Hence, if you have myopia or a family history of glaucoma (or both), do get screened for glaucoma. It is very important to remember that the majority of cases of glaucoma are without symptoms in the early to intermediate stages of the disease. The blurring of vision, when experience, is often a late symptom and is irreversible.
Hope this helps!
There are two main types of glaucoma; acute angle closure glaucoma (AACG) and primary open angle glaucoma (POAG). High myopia tends to be associated with POAG and is the most commonly reported type of glaucoma. Elevated intraocular pressure is a well-known major risk factor for POAG. In addition, there is growing evidence that other factors including age, gender, race, refractive error, heredity, and systemic factors may play a role in glaucoma pathogenesis. Many studies found that high myopia has been associated with POAG, however, direct and convincing evidence are still lacking.

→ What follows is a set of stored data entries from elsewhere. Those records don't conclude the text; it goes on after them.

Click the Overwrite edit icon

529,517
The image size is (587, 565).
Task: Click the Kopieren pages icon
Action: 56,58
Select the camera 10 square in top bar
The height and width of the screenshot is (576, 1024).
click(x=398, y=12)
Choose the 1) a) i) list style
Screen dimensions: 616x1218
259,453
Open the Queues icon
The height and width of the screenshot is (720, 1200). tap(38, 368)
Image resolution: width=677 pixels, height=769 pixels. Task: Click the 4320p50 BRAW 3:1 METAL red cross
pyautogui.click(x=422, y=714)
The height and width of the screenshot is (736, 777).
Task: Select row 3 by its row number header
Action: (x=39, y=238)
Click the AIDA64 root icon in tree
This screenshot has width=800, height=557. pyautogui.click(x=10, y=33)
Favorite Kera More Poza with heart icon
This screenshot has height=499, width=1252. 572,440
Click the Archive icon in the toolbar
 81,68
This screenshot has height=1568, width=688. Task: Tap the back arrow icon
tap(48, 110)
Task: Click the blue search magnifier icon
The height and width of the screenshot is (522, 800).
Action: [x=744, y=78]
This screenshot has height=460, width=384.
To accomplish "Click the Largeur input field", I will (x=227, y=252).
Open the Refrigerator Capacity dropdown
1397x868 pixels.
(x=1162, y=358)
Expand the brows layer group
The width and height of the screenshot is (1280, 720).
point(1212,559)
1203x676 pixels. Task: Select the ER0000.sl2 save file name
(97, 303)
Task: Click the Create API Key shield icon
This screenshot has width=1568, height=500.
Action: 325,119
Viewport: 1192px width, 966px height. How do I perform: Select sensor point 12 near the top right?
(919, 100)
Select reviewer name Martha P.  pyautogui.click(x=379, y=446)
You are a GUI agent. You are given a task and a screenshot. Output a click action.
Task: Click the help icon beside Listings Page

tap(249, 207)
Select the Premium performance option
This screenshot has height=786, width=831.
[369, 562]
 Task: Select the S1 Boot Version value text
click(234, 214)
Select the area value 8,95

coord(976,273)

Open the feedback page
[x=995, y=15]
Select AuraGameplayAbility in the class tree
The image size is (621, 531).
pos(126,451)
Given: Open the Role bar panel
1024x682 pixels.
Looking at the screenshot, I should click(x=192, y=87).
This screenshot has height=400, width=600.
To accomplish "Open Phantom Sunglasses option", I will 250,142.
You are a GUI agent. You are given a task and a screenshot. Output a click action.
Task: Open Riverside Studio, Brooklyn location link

In the second type, there are usually no symptoms. Patient may only start to take notice when they bump into objects or trip over steps which indicate visual field losses. In such cases, visual field losses tend to be rather extensive and treatment should be started soonest to prevent further field losses.
In both cases, there is irreversible damage to the optic nerve resulting in visual field loss starting for the periphery (side vision). Thus, it is important to start on medications to preserve whatever remaining treatment and patient needs to be monitored over the years.
This is a common answer to why ophthalmologists are so concerned about childhood myopia!
Many epidemiological studies throughout the world including in Singapore are conclusive in the link between glaucoma and the prevalence of myopia. However, on the individual level itself, the cause of this association is less apparent.
Several theories have been proposed for this relationship. The most popular theories include that of reduced structural support in high myopes (thinner sclera/corneas due to having a larger eyeball) predispose to degeneration of the retinal nerve fibre layer (causing glaucoma), and that myopic patients have thinner retinal nerve fibre layers to begin with (associated with having a larger eyeball in general).
Suffice to say, that minimizing the severity of myopia development in children is an important priority for us as ophthalmologists in the community, as incidence rates of cataract, glaucoma, macular degeneration, and retinal degeneration conditions are all proportionately higher with the degree of myopia.